Abstract
Advanced chronic kidney disease (CKD G3b-5) as CKD-MBD (mineral and bone disorder associated with CKD) is connected with low bone mineral density (BMD) and significantly increased fracture risk (2-100x) that has a significant negative impact on quality of life and prognosis of these patients. Bone histomorphonetry represents the gold standard for diagnostics of CKD-MBD bone disorder subtypes, however, due to several reasons it is performed rarely in clinical practice.
Thus, more attention is paid to noninvasive differential diagnostic procedures (DXA, markers of bone turnover). Original 2009 KDIGO (Kidney Disease Improving Global Outcomes) guidelines strongly did not recommend DXA in this population because of the absence of data on prediction of fracture risk and non-specificity of DXA in different CKD-MBD bone disorder subtypes).

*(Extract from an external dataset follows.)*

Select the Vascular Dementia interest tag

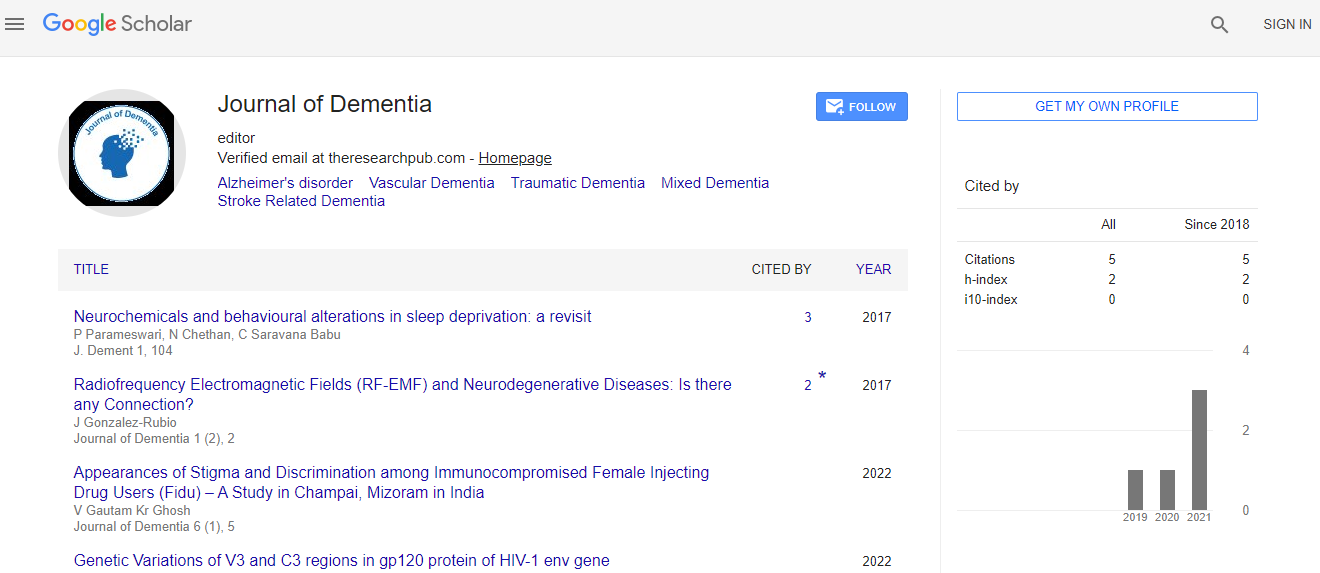(431, 183)
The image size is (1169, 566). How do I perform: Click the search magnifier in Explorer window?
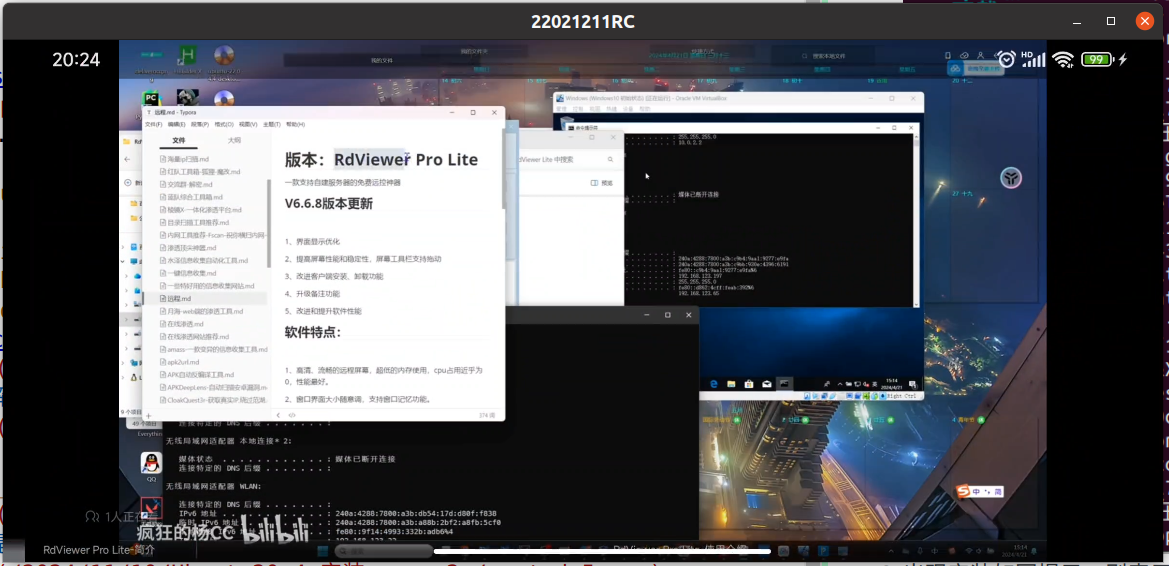(x=609, y=159)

Nonetheless, the proof of fracture prediction by DXA and high prevalence of osteoporosis led to revision of KDIGO guidelines and practically routine recommendation of DXA in CKD G3b-5D patients with CKD-MBD and/or risk factors of osteoporosis (if the results changes the therapy). However, there are some specificities of DXA assessment in these patients (more significant impairment of cortical bone, over-assessment of BMD in lumbar spine and some advantages of laterogram).